In the process, the workers receive a daily dose of a breathtaking view of the entire Vermillion community.
The cranes used to lower the Dome roof's new steel beams in place can easily lift someone over 300 feet straight up. From that height, the largest structures in the city take on a lilliputian quality.
The Polaris building, easily one of the most prominent structures in Vermillion, looks like a cracker box. The University of South Dakota campus is reduced greatly in scale.
The view from the top of the Dome leaves one with no doubt that the building, with its new, higher steel roof, is being transformed into one of the state's more prominent landmarks.
Dave Stewart, general foreman of Havens Erectors, Inc. of Kansas City, MO, said the transformation process is now going at a faster pace thanks, in part, to cooler weather.
In the first two weeks of August, it wasn't uncommon for temperatures to climb above 90 degrees day after day in Vermillion. The sun beating off the concrete and steel of the Dome easily made life miserable for the ironworkers.
"We had been working 10 to 12 hours a day," Stewart said, "but on those real hot days, they (the crew) were wore out in eight hours. They went home in eight hours because you were wore slick in just that amount of time.
"But now that we've got the good weather, we've been coming right along here in the last few days," he added.
In the first full week of August, Stewart's crew was able to move two more large trusses in place on top of the Dome.
"We've only got two more on the south side, and two more to do on the north side, and it will be done," he said.

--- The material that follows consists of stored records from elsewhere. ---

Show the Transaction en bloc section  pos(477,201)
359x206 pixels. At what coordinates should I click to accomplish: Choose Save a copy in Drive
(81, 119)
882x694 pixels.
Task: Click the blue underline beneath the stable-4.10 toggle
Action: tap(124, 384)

His crew has also made good progress on installing the steel roof decking between the large trusses.
Stewart hopes to have the last of the 28 trusses in place on the structure by Aug. 21. All of the decking should be installed by the second or third week of September.
Stewart and his crew will then be able to step back and allow another contractor to put insulation and the roof's membrane over the decking.
Weather isn't the only challenge Stewart has had to face. The new roof is being installed during one of the busiest times of the construction season.
"I'm still trying to get all the help I can," he said. "It's hard to get enough help right now. Everyone is busy, and I've had 11 people come up from Kansas City because we can't find enough people locally."
Twenty-nine ironworkers and four crane operators currently are working nearly from sunup to sundown when the weather cooperates. They're up on the Dome Saturdays, Sundays and holidays, doing what they can to make up time lost to poor weather this spring.
This spring, the project's general contractor, Harris Construction, Lawrence, KS, expressed confidence that the new roof would be in place by mid-August.
Constant, strong winds in April and May made it impossible to meet that timeline, however. The roof work likely will be complete in mid-September. The USD Coyotes football team will play its season-opening game at Crane Youngworth Field in Yankton Aug. 30.
The new roof will replace the air-inflated fabric roof that has covered the DakotaDome since its construction in 1978. It will last the life of the DakotaDome and will reduce electrical consumption by approximately 5 million kilowatt-hours per year.
"There's 2,500 tons of iron up there," Stewart said. "We're starting to make a little headway, so things are beginning to look really good."